--- Work to do ---
Return every line of the material that contains the string "resolution".

(Stored data)
==========
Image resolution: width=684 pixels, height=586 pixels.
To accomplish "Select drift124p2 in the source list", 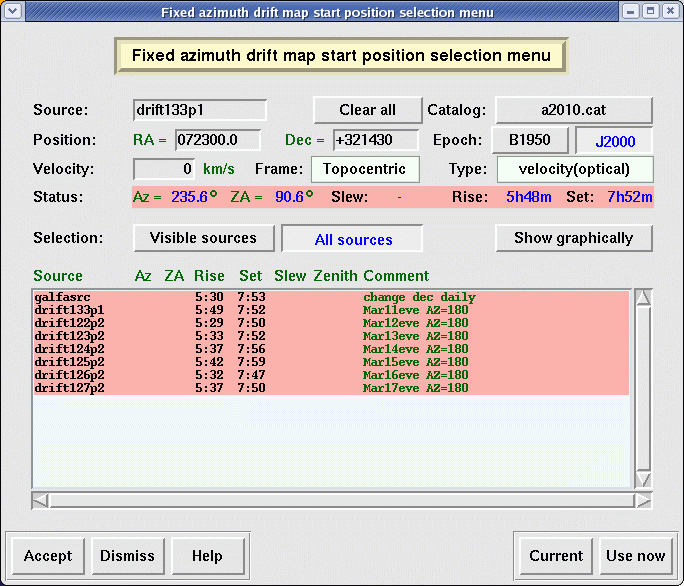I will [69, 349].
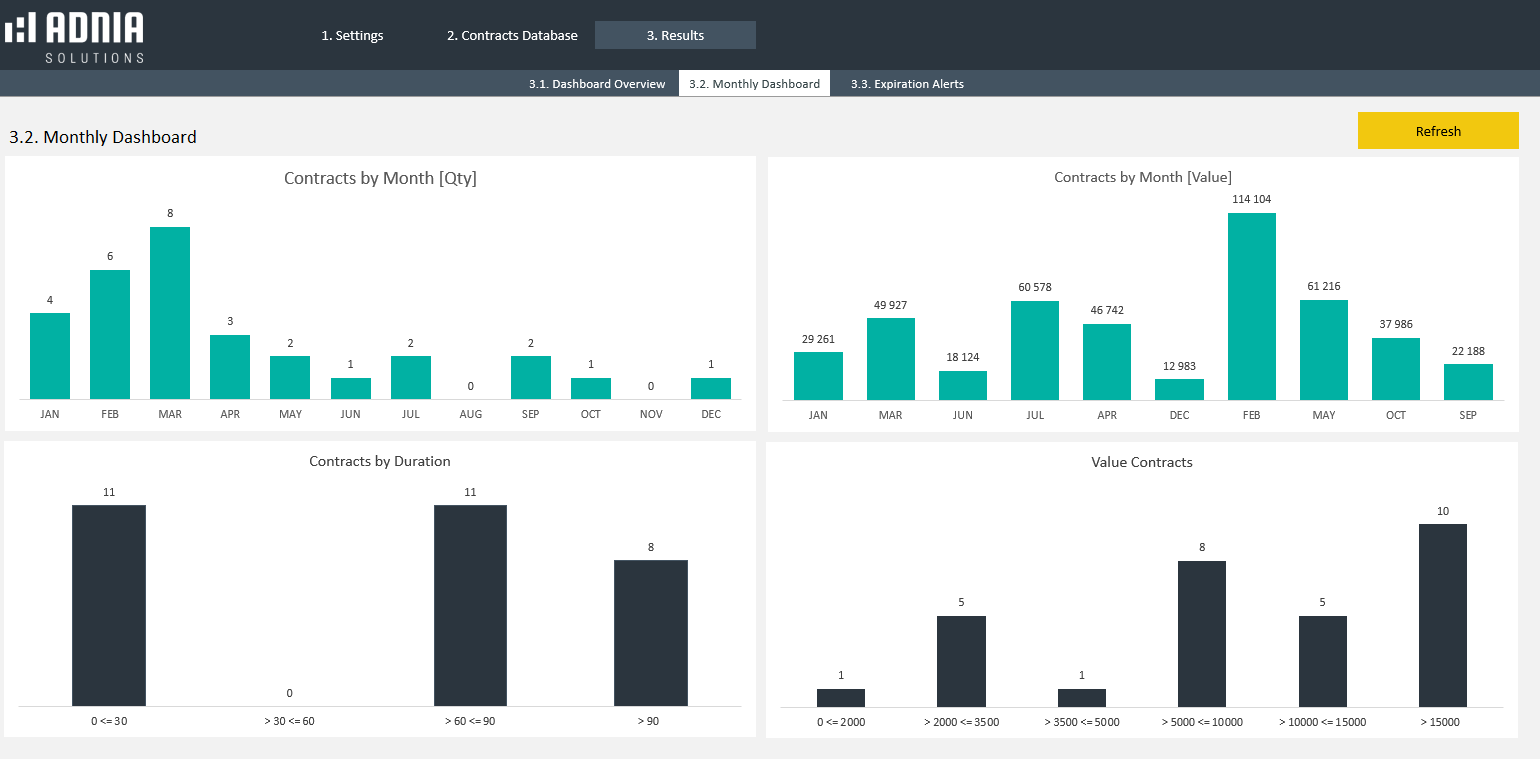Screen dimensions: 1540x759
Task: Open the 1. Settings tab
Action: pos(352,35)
==========
--- Answer for the task ---
Image resolution: width=684 pixels, height=586 pixels.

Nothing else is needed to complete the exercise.